- Getting a Masters degree in Social Work may not allow me to have a significant increase in my salary unless I work in the areas of administration, which I am not sure I want to do.
- I will probably have more job opportunities and greater job flexibility with a Nursing degree, particularly if I work in a healthcare and/or public health setting, which is what I have a current interest in.
- The average RN (registered nurse) makes at least $10,000 more per year than my current job as well as more than many LMSW (Licensed Master Social Worker) positions in my area. This does not include overtime and/or differential. Many private hospitals pay more.
- The amount of loans I would have to incur in a MSW program would be significantly higher than if I were to get a BSN, even if I went to a public university or college. This is hard to swallow when I realize that my salary, at least initially, would not change a great deal at all.
- There are more nursing jobs available than there are social work jobs and social work jobs are generally budget dependent regardless of how essential social work jobs are. In the medical/health setting many "social work" functions are performed by experienced RN (registered nurses) with case management experience.

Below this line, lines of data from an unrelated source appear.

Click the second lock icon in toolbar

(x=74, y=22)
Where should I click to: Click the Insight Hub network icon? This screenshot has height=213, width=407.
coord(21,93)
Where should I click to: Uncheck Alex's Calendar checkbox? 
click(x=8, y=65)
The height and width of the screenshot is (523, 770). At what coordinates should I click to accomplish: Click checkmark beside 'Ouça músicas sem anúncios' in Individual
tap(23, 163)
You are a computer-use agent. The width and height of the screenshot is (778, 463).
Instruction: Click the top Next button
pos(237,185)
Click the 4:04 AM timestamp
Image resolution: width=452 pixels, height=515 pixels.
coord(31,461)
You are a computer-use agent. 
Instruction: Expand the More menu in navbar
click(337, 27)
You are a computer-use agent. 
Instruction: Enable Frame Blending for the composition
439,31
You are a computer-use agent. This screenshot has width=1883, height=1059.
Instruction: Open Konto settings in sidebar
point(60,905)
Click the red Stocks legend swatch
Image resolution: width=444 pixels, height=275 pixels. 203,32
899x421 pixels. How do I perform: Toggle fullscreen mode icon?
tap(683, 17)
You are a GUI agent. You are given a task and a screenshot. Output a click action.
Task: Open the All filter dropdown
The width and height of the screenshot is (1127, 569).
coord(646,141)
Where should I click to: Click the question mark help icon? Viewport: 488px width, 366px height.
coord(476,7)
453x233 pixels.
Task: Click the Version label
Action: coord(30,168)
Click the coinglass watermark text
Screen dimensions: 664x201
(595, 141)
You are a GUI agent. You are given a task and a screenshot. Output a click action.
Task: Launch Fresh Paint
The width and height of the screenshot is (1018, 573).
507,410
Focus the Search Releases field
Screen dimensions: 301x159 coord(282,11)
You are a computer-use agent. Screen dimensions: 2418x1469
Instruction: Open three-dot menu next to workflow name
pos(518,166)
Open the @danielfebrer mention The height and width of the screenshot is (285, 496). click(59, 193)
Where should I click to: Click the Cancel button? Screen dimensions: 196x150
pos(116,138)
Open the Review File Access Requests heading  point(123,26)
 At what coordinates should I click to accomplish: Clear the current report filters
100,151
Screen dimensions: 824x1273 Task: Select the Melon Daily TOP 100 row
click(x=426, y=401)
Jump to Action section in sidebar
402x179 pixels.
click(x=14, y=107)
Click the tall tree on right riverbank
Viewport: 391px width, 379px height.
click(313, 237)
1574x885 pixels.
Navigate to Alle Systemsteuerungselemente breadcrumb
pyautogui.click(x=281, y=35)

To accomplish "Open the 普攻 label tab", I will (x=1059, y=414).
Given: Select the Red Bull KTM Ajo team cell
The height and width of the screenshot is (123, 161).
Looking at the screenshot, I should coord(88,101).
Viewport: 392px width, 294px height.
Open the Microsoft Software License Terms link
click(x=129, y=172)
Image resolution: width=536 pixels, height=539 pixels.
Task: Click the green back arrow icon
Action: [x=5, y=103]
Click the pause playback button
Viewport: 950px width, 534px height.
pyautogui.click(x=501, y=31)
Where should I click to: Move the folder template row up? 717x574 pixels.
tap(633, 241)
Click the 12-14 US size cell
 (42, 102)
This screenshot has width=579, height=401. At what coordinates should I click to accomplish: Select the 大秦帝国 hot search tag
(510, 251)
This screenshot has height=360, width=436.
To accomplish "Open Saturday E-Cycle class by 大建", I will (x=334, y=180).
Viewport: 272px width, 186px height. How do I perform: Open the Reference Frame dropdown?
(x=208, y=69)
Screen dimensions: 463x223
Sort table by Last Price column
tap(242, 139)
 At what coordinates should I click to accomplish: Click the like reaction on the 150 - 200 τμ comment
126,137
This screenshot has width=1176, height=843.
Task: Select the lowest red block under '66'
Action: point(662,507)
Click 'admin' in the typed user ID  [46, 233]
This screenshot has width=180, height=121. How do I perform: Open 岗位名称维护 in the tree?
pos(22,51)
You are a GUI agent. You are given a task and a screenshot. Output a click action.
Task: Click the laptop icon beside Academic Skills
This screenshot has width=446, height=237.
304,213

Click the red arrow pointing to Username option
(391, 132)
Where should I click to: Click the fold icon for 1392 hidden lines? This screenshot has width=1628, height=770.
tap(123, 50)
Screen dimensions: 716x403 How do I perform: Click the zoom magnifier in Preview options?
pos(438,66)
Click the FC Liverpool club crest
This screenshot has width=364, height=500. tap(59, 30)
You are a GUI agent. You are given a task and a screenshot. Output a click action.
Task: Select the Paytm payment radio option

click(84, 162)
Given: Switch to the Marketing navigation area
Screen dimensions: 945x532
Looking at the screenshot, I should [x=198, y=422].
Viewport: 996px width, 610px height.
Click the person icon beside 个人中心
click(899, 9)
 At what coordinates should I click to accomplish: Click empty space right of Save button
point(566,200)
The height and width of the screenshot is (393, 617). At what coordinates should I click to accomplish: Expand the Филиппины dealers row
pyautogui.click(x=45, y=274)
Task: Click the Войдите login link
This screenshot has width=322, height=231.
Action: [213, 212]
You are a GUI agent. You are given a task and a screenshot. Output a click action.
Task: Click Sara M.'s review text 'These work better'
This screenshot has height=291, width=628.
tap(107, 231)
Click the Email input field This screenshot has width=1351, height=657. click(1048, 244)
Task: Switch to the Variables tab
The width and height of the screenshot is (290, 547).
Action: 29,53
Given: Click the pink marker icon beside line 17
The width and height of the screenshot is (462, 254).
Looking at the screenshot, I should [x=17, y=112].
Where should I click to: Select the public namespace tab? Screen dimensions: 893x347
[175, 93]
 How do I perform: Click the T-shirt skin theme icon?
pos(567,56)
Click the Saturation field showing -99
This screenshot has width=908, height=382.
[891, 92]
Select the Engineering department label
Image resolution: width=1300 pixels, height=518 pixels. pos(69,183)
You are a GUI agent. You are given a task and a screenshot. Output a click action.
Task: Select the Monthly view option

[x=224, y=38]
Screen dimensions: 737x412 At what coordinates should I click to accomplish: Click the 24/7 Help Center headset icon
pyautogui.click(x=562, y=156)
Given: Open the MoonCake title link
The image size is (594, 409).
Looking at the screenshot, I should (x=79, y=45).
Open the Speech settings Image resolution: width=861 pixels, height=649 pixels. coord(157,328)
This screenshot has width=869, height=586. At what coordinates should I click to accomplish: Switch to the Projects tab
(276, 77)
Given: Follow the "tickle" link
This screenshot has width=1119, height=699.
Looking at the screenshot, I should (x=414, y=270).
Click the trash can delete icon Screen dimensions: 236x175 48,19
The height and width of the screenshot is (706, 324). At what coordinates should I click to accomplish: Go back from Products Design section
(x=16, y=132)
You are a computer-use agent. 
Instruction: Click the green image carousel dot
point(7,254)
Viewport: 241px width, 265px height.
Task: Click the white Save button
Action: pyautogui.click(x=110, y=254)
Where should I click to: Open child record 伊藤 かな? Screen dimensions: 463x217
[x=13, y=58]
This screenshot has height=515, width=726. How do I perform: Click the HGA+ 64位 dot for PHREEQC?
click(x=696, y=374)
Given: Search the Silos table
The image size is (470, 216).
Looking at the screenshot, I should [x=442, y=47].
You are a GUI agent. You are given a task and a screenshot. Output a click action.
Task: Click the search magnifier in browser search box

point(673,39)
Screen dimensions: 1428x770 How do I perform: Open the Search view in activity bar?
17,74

- I like the idea of counseling others and helping them to access resources or dealing with social problems but I wonder how long I could do a job like that without getting burned out from frustrations related to limited resources, excessive paperwork, non-compliance, etc.
All of that being said, an MSW would still allow for greater career flexibility than I have now (I would be able to work for different agencies and/or in a different setting) and I would be able to pursue my degree on a part-time basis without having to quit my job since its occupational related. LMSW (Licensed Masters Social Workers) generally have better work schedules than RNs and even though social work can be stressful, nursing has many of same issues as well so I would not necessarily have an easier time in the field. And even though the initial salary for a LMSW is a bit dismal, with significant experience and/or administrative skills, the salary would be almost comparable to that of an RN without all the "dirty work" (although social work has its own set of stresses especially in the areas of management). I had hope to resolve the "MSW vs. RN" internal debate at this point but I think I am more confused than ever! In a few weeks I take my second prerequisite class for nursing school and I hope I do not waste a lot of time, energy, and money on something that I should not be doing.